Beth Clemons – I absolutely believe in giving our show horses the opportunity to be horses. I think it’s mentally invaluable and physically important if you want a show horse to last a long time. The obvious con is that they can get hurt. I’ve had it happen, and it’s awful, but they can also get hurt in the stall or in almost any scenario. If you’ve been in horses long enough, you know that. I try to turn mine out as much as possible. I think the more opportunity they have to be in turnout, the less likely they will run and play so hard they hurt themselves. There are always exceptions. If one is healing from an injury, I try to find other means of mental stimulation to keep it happy until it can return to the turnout pen.

Blake Carney – I think it’s really important that horses go out, even high-end show horses. I tend to turn out for a couple of hours in smaller turnouts and always individually. It’s scary to sometimes see a horse running around crazy when they cost a lot of money, but I have found if you’re consistent, they do get over that and just enjoy some time out to themselves. I always use bell boots and sometimes tape their feet so their shoes stay on (or at least try) and if I have one that I think is going to be particularly rambunctious, I wrap their legs. I also like to use turnouts where I can see them as many of the older show horses don’t like to stay out too long and start to get frantic. I do always discuss a turnout plan with an owner as some really don’t want their horse out, but most are all about it.

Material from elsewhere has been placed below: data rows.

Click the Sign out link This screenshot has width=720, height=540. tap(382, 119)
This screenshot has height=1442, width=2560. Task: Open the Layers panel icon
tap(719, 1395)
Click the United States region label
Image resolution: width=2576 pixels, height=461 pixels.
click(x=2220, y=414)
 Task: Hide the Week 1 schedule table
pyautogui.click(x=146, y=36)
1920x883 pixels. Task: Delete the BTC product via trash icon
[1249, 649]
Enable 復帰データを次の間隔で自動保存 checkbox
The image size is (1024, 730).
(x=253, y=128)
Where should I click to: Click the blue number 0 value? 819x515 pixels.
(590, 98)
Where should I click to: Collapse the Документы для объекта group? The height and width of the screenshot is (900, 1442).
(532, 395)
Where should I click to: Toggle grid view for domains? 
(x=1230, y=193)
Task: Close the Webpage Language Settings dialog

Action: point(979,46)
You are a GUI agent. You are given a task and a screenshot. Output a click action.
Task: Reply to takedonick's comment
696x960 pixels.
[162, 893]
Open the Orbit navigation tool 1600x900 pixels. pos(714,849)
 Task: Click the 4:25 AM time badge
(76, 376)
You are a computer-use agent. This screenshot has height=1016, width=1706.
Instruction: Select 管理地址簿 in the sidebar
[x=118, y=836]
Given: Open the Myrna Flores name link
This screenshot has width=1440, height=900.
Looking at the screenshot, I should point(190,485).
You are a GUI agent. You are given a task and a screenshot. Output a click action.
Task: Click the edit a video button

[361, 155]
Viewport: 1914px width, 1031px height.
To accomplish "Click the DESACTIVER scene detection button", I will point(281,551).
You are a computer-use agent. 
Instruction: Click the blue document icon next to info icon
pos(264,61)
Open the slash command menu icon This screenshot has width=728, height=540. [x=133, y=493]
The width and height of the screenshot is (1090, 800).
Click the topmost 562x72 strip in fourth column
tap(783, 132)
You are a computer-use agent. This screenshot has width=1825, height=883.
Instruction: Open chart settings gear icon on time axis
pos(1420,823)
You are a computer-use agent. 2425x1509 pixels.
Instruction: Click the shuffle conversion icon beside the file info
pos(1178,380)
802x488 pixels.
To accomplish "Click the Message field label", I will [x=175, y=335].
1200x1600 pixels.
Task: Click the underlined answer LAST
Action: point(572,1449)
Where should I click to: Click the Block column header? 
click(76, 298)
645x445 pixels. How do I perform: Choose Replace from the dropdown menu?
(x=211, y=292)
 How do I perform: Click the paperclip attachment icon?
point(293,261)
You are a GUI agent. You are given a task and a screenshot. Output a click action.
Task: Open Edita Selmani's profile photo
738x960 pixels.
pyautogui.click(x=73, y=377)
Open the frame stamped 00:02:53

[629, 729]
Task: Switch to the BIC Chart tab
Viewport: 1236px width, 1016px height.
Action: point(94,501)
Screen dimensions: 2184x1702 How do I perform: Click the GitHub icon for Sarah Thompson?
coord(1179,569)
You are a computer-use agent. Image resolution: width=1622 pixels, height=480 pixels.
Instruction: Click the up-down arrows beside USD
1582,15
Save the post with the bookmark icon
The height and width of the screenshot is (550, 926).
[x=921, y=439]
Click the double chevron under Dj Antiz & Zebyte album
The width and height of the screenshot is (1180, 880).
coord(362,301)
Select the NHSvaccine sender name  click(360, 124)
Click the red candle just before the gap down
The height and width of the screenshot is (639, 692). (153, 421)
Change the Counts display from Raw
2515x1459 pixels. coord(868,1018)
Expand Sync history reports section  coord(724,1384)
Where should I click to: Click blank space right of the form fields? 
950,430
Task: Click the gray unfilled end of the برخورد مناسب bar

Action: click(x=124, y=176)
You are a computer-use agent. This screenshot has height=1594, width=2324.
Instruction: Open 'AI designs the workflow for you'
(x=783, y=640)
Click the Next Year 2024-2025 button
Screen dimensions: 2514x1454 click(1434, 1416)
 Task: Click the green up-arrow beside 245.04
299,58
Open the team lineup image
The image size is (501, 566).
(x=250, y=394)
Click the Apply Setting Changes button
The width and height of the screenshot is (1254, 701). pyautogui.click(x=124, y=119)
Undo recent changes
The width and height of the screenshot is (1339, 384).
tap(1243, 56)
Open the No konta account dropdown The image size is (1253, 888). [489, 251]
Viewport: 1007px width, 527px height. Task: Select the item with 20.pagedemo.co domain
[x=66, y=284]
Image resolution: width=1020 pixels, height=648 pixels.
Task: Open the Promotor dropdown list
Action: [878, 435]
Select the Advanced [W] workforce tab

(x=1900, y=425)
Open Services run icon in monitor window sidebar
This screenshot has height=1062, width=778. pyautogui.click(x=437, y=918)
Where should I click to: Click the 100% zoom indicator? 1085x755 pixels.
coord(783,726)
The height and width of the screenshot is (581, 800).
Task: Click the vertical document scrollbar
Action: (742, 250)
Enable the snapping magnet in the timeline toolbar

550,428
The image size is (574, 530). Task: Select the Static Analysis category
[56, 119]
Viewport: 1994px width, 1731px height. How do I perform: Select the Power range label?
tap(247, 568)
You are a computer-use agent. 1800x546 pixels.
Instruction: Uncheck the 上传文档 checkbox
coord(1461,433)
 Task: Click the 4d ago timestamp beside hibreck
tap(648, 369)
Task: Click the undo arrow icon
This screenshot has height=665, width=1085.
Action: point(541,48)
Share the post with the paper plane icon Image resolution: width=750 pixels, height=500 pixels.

Kellie Hinely – I turn almost all of my horses out at least once a week. My turnout pens are big enough for a horse to buck and play, but not so big that they can really run. I think it’s good for them to have a mental break and be in the sun. I make sure they have the appropriate wraps and bell boots. If I have a horse with a soundness issue, and I know it will rip around, then I refrain from turnouts.

Chelsea Carlson – Depending on the horse, we do a lot of turnout. And likely surprising to others, I sometimes turn our show horses out with others as well (depending on if they have hind shoes or not and the owner is okay with it). Especially with the younger horses, I believe it is crucial for them to get their play out and also learn respect from others. With the older horses, it is so healthy for them to move around more and get time out of their stall. Most of the time, they don’t need as many days under saddle to an extent. Horses I am less likely to turn out are often ones that lose their brain and put themselves in situations to get hurt. For those types, I try to do turnout after already working them that day so they are less likely to be as wild. If you have a safe space for them, I think it helps keep their minds fresh and happier to work. We as people need work/life balance, why shouldn’t our equine partners get the same treatment?